### [PROBLEM STATEMENT]
Pull out every line of the listing below where "Andreas" appears.

### [EXTRACTED MATERIAL]
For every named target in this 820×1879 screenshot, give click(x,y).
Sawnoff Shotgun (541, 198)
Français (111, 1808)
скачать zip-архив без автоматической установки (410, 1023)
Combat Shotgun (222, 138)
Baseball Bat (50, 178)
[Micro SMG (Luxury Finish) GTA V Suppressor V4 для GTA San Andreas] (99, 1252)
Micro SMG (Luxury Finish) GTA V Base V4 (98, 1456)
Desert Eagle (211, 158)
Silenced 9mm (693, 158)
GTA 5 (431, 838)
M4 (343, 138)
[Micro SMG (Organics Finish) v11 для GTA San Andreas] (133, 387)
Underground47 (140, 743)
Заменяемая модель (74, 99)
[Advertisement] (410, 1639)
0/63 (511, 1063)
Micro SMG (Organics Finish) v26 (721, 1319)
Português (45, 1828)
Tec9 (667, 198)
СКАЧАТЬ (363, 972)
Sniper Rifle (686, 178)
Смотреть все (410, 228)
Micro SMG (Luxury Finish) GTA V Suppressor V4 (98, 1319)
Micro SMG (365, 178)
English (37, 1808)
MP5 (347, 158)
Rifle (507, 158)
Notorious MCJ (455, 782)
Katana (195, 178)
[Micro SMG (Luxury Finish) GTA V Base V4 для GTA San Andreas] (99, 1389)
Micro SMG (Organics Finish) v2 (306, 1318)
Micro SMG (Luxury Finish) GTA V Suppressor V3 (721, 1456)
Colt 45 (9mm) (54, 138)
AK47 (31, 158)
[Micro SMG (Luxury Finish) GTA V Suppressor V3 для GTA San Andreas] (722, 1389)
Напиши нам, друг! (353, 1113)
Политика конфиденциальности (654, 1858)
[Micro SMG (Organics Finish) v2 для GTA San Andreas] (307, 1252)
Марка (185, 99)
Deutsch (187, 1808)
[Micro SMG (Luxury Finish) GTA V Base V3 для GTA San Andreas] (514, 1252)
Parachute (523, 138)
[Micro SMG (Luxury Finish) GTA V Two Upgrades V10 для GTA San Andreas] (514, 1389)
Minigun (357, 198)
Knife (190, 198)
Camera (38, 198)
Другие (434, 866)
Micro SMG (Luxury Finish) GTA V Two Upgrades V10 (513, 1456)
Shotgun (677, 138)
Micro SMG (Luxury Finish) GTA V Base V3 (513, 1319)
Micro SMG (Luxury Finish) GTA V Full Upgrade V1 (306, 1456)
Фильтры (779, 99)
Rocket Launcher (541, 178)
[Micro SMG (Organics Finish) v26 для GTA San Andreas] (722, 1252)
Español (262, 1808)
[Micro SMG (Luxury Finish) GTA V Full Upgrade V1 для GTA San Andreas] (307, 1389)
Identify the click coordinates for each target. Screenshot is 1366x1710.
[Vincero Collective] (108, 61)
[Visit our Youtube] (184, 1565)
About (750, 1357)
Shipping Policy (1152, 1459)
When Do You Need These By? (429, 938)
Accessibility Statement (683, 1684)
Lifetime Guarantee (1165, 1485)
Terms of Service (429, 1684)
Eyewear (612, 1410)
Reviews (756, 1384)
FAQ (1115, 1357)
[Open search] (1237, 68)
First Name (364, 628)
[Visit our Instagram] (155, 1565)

### [ANSWER TO THE PROBLEM]
[Micro SMG (Luxury Finish) GTA V Suppressor V4 для GTA San Andreas] (99, 1252)
[Micro SMG (Organics Finish) v11 для GTA San Andreas] (133, 387)
[Micro SMG (Luxury Finish) GTA V Base V4 для GTA San Andreas] (99, 1389)
[Micro SMG (Luxury Finish) GTA V Suppressor V3 для GTA San Andreas] (722, 1389)
[Micro SMG (Organics Finish) v2 для GTA San Andreas] (307, 1252)
[Micro SMG (Luxury Finish) GTA V Base V3 для GTA San Andreas] (514, 1252)
[Micro SMG (Luxury Finish) GTA V Two Upgrades V10 для GTA San Andreas] (514, 1389)
[Micro SMG (Organics Finish) v26 для GTA San Andreas] (722, 1252)
[Micro SMG (Luxury Finish) GTA V Full Upgrade V1 для GTA San Andreas] (307, 1389)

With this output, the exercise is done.